On 30 October 1975, Peter Sutcliffe killed the first of his 13 known victims: 28-year-old Wilma Mary McCann from Scott Hall, Leeds. Sutcliffe would not be arrested until January 1981, after which he confessed to 13 murders. Gregory directly contributed to the delay in finding Sutcliffe through his support of the 'Wearside Jack' cassette tape and letters; these were later revealed to be a hoax but diverted detectives for two years into chasing a non-existent lead. The associated press and poster campaign which was fronted by Gregory himself cost the inquiry almost £1 million. That line of inquiry produced "100 per cent rubbish", and, in July 1979, Sutcliffe was interviewed for the fifth time but was dismissed as a suspect because his voice and handwriting did not fit 'Wearside Jack'. Sutcliffe would go on to kill at least three more women. He was finally arrested on 2 January 1981 by a neighbouring force for a traffic offence, although further investigation of the scene the following day revealed a hammer and knife: the 'Yorkshire Ripper' had been found and Sutcliffe readily confessed to 13 murders. Gregory swiftly called a triumphant press conference, stating that he was "delighted with developments at this stage" and announcing the immediate scaling-down of the Ripper manhunt. This would become known as the "laughing policeman" press conference, and he was criticised for both his jubilant behaviour and the possibility of prejudicing Sutcliffe's future trial.

The later inquiry into the manhunt's failings was highly critical of Gregory's decision to appoint George Oldfield as senior investigating officer: he only undertook the role part-time in addition to his duties as assistant chief constable (crime), and he was not considered to have had the professional competence and charisma to effectively lead such a large inquiry. In addition, when Oldfield took ill in 1979, Gregory was found to have not acted swiftly enough to ensure a clear replacement was appointed.

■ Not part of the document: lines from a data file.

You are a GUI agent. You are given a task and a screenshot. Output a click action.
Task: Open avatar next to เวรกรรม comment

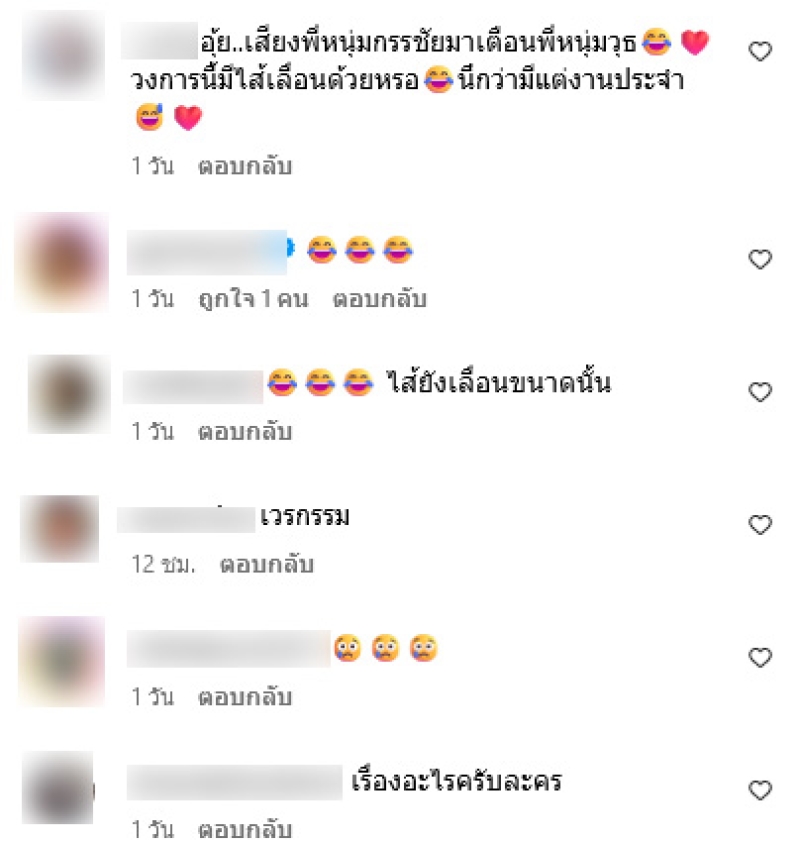[59, 529]
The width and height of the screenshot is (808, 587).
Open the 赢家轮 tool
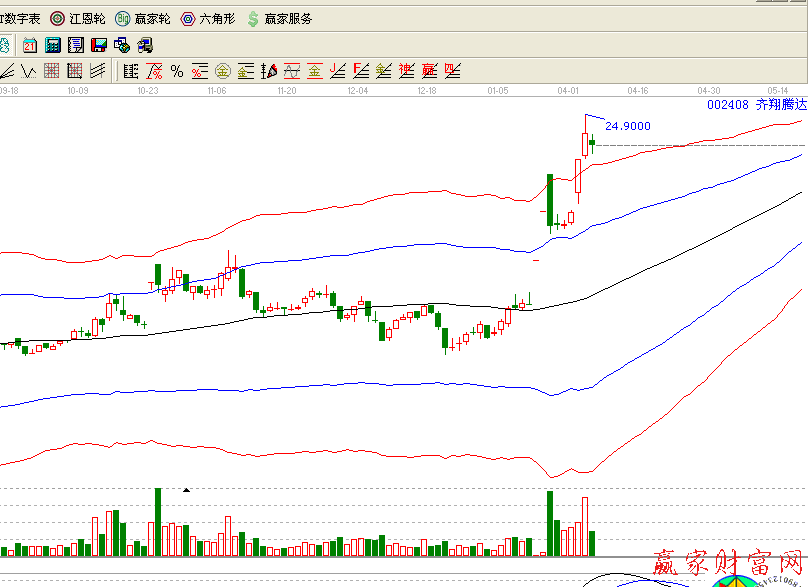click(x=143, y=18)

Gregory retired early from the police in 1983, two years after Sutcliffe was apprehended. He sold his memoirs to the Mail on Sunday for a reported £40,000. This was widely criticised with the families of Sutcliffe's victims describing it as "blood money", Leon Brittan, the Home Secretary, called it "deplorable", and the Police Review called him a hypocrite. One survivor of an attack by Sutcliffe was only awarded £17,000 in compensation after a long legal fight, and as chief constable he had banned his officers from speaking to the press.

==Personal life==
In 1942, Gregory married Grace Ellison. Together they had two sons.

Gregory spent much of his retirement living in Portugal. He died on 9 April 2010, aged 88.

==Honours==

In the 1971 New Year Honours, Gregory was awarded the Queen's Police Medal for Distinguished Service (QPM) in recognition of his work as chief constable of West Yorkshire Constabulary. In 1977, he was made a Deputy Lieutenant (DL) to the Lord Lieutenant of West Yorkshire. In the 1980 Queen's Birthday Honours, he was appointed Commander of the Order of the British Empire (CBE) in recognition of his work as chief constable of West Yorkshire Metropolitan Police.

==In popular culture==
Gregory is portrayed by Michael McElhatton in The Long Shadow (2023).